*DESCRIPTION OF THE TASK*. Reproduce, with no alteration, the span of lines that begins at the line containing "[Edellinen ilmoitus] (22, 47)" and ends at the last line of the records, both ends included, and nothing else.

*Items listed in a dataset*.
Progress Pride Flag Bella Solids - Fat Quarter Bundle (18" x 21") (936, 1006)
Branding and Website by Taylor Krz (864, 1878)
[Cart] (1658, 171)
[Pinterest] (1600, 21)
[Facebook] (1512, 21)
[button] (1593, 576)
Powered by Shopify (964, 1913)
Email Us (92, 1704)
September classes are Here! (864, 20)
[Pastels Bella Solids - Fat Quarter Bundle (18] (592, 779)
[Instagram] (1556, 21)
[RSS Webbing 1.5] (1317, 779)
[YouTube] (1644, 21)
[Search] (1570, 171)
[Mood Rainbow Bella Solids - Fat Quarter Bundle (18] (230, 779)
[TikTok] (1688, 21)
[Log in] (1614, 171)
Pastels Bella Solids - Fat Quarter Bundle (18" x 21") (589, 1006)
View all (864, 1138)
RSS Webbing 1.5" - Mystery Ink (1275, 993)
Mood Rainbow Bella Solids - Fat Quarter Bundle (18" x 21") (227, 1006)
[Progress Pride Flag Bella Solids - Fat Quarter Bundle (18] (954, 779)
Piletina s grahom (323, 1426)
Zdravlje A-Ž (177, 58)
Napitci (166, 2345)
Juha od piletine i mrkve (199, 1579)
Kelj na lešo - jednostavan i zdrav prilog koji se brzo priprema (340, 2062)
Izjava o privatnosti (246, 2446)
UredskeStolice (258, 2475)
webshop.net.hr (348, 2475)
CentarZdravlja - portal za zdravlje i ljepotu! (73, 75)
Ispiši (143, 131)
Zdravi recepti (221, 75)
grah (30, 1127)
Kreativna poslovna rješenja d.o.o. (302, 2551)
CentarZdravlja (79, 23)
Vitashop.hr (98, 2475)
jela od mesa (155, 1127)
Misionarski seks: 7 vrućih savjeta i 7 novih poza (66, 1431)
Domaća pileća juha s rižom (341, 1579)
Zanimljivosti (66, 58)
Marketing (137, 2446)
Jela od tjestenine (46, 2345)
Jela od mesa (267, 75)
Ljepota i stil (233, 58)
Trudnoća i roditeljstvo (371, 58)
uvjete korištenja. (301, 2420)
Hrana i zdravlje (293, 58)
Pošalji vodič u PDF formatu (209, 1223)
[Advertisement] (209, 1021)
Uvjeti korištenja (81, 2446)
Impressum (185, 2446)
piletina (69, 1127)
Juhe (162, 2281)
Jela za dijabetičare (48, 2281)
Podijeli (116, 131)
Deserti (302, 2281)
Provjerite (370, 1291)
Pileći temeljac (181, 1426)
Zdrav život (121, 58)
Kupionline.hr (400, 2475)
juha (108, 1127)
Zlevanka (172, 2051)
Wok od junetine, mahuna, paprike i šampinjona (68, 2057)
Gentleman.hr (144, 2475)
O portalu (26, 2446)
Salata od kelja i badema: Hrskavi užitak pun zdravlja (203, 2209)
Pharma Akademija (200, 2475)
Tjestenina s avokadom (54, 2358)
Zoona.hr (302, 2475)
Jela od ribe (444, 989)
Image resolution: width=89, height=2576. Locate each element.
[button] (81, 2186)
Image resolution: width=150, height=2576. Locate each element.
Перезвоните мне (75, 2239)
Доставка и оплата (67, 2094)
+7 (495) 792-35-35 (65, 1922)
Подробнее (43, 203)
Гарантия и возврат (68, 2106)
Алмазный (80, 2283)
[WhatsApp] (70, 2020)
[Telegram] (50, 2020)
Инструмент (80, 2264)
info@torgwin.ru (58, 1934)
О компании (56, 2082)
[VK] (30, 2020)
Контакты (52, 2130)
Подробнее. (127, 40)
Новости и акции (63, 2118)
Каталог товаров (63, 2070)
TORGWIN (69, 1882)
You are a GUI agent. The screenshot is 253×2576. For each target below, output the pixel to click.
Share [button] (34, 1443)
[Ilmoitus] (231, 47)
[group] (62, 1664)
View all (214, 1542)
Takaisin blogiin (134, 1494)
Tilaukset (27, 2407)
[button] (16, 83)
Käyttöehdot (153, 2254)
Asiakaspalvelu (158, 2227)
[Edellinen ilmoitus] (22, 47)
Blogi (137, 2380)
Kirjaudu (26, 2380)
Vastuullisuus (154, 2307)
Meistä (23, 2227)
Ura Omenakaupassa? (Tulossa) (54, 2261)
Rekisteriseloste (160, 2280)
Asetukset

*ANSWER SPACE*.
[Edellinen ilmoitus] (22, 47)
Blogi (137, 2380)
Kirjaudu (26, 2380)
Vastuullisuus (154, 2307)
Meistä (23, 2227)
Ura Omenakaupassa? (Tulossa) (54, 2261)
Rekisteriseloste (160, 2280)
Asetukset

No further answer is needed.